Burberry Group, a UK-based luxury clothing company, announced that it expects its profits to be hurt by currency fluctuations.

The retailer’s revenue for the six months that ended March 31 leapt an impressive 19 percent year-on-year to $2.2 billion. While store traffic continued to lag below expectations, online sales were robust.

However, Burberry cautioned that its increase in revenue could be countered by the “material adverse impact” of currency exchange rates. CEO Angela Ahrendts said, “While current exchange rates are a material headwind in what remains an uncertain macro environment, our continued global brand momentum provides an excellent foundation for the future.” The rising value of the British pound increases the costs of conversion, chipping away at profits.
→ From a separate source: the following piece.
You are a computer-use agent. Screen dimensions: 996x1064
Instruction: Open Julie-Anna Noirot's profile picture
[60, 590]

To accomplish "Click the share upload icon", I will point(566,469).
In general, the apparel industry has weathered a tough year from the perspective of foreign currency, stung by the rapid appreciation of the Chinese renminbi, the strengthening of the Pakistani rupee and the global problem of currency manipulation. A new study issued by the Economic Policy Institute urges the U.S. government to take a strong stand against international currency manipulation, arguing that its effects cost the textile an apparel industry millions of jobs.

Besides China, the study also cites Taiwan, Malaysia, Switzerland, Singapore, Norway, Saudi Arabia and Qatar but none of these rival the reverberations of China’s monetary practices. “However, China dwarfs all other currency manipulators in terms of its total global current-account surplus, and total FX holdings, due in part to the size of its economy. Among all currency manipulators, China had the largest 2012 current-account surplus ($191 billion), as estimated by the IMF. Furthermore, trade data from the United Nations Comtrade program suggest that China has been substantially underreporting its trade and current-account surpluses for at least the last six years.”
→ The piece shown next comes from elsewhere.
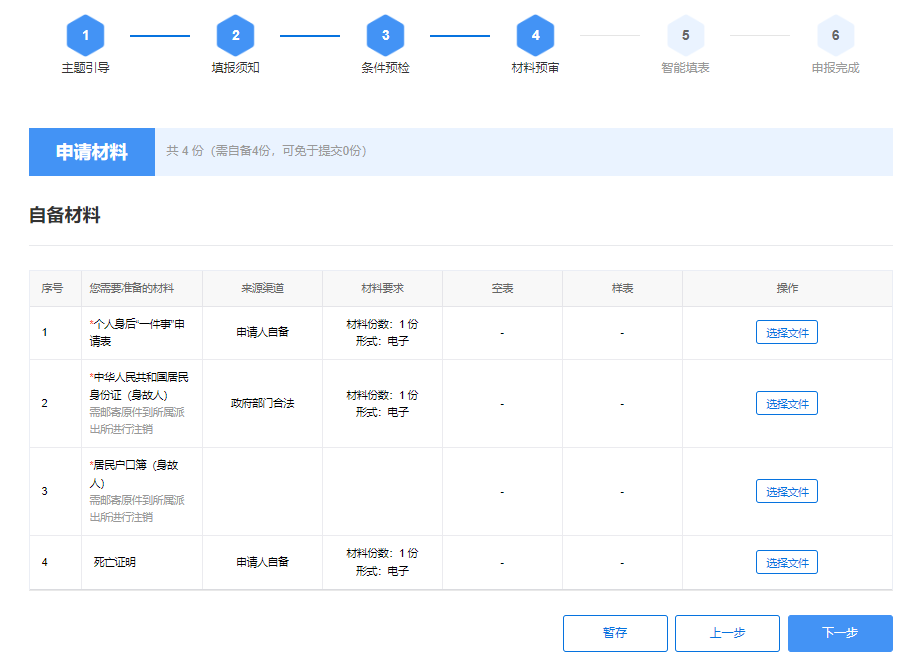Click step 4 hexagon 材料预审
Viewport: 924px width, 663px height.
pyautogui.click(x=535, y=36)
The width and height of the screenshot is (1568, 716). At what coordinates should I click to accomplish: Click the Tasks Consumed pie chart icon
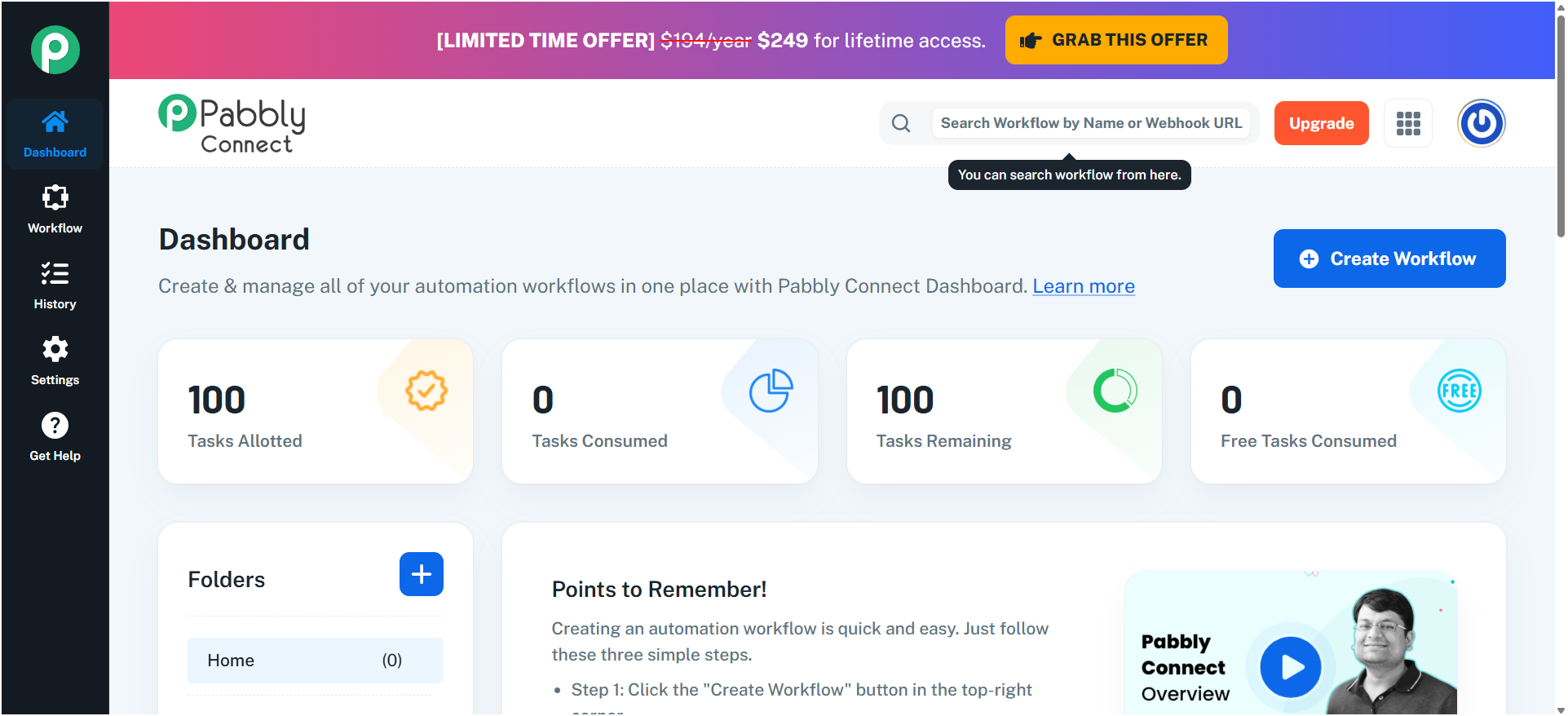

Some experts are worried that the depreciation of the yuan could have a contagion effect, infecting the Taiwanese dollar, Japanese yen and Korean won. In a recent note issued by Barclays Bank, analysts surmised this could be possible if the depreciation continues. “If we are looking at the beginning of some competitive depreciation – aimed at supporting exports and growth – the contagion implications are greater. In such a scenario, we would expect investors to turn more defensive on regional currencies on expectations that policymakers elsewhere could adjust their currency strategy,” the report said.